→ **Consigna**
Responda con base en el relato sobre la llegada de la televisión al pueblo:
(a) ¿Cuántos aparatos de televisión existían en el pueblo, como máximo?
(b) ¿Qué día de la semana se veía "El Chavo del Ocho"?
(c) ¿Cómo se llamaba el restorancito donde estaba la rockola?

→ **Bloque de texto**
Transcurrían los setentas. Eran años felices. La televisión no era tan enajenante como ahora. Es más, los televisores eran escasísimos en aquel poblado en el que la vida tuvo a bien confinarme felizmente desde muy pequeño.
Cuando digo escasísimo, estoy diciendo que en aquel sitio solo existían tres aparatos de televisión cuando mucho. Cuando un integrante de la familia –un tío-, logró obtener uno, hubo fiesta. Todos hablábamos de tan afortunado suceso. Todos lo envidiábamos. Todos queríamos compartir la dicha de estar sentados frente a ese aparato que tanto nos fascinaba, más por extraño, más por exótico que por otra cosa.
Dos sucesos marcaron a nuestro pueblo. La llegada del primer televisor y el arribo de la primera rockola. Fueron una especie de parteaguas. Un antes y un después. Significaba llana y lisamente la llegada de la modernidad al sitio en el que vivíamos.
El poseedor de la televisión y la rockola fueron una celebridad en su tiempo. Se hablaba de ellos con un respeto que casi rayaba en la admiración. Tan es así, que todos queríamos ser como ellos cuando fuéramos grandes.
Los terrícolas, los Angeles Negros y los Babys, eran los amos y señores en cuestiones musicales. Muchas damas del poblado caían rendidas ante una canción de cualquiera de estos grupos que ya hoy son arcaicos para la mayoría de los mexicanos. La rockola se escuchaba en todo el pueblo. Así de pequeño era. El dueño de un restorancito era el afortunado. “El Viajero” se llamaba, si mal no recuerdo. Lo que sí recuerdo como si fuera ayer, era que todas las tardes, religiosamente, íbamos a dicho sitio, pedíamos una cocacola y nos sentábamos a escuchar la mejor música del mundo (La que se oye de lejos y la que otros pagan).
En la televisión, por su parte, el amo y señor era un programa llamado El Chavo del Ocho. Esa media hora de cada semana era esperada con gran emoción e interés por parte de la chamacada del rumbo. Los adultos, ni se diga, ellos también reían a mandíbula batida con el humor blanco, que digo, blanquísimo de esa entrañable serie.
En aquel pueblo solo se hacían tres cosas que hoy valen la pena comentar. Estudiar, ayudar al jefe de la familia en el trabajo que desempeñaba –el monte, generalmente-, y ver los miércoles al “Chavo del Ocho”.
Fuimos niños sanos. Eso es obvio. Nuestra diversión consistía en dos actividades primordiales. Una, era jugar fútbol. Claro, para que tal cosa se diera, era necesario “enamorar” siempre al compañerito que era el dueño del balón. Su papá tenía una pequeña tienda de abarrotes –solo habían dos en el pueblo-, lo cual les permitía tener una vida más desahogada que la mayoría.
Siempre llevaba “gastada” a la escuela y por lo tanto los demás orbitábamos como moscas a su alrededor. El, sabía de la influencia que tenía en los demás. cuando estaba de buenas, se dejaba apapachar. Cuando estaba de malas, en cambio, ¡uf!, era difícil de tratar. Lo primero que hacía cuando el demonio se le metía al cuerpo, era requisar su balón (generalmente lo hacía cuando su equipo no daba pie con bola, aún cuando siempre escogía a los mejores jugadores).

→ **Datos proporcionados**
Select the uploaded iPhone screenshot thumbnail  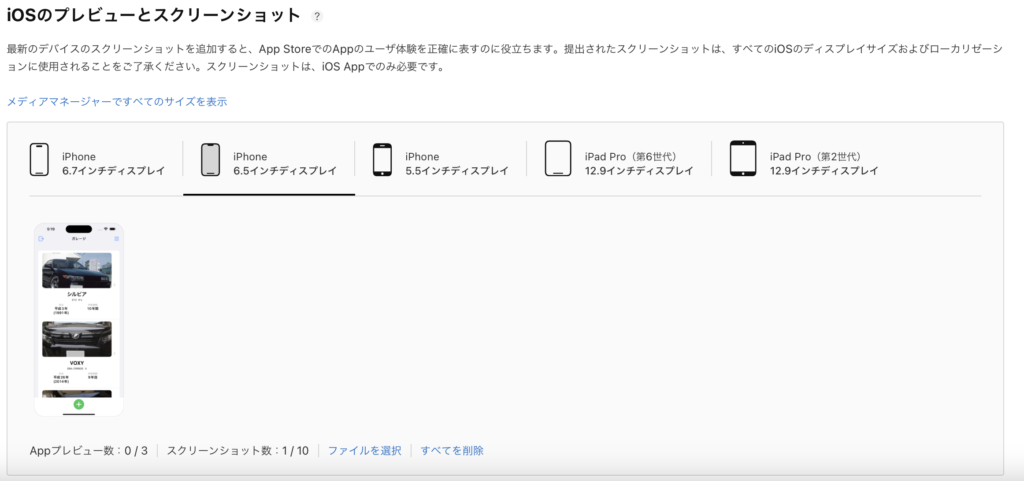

→ **Respuesta al ejercicio**
(a) Tres aparatos de televisión.
(b) Los miércoles.
(c) "El Viajero".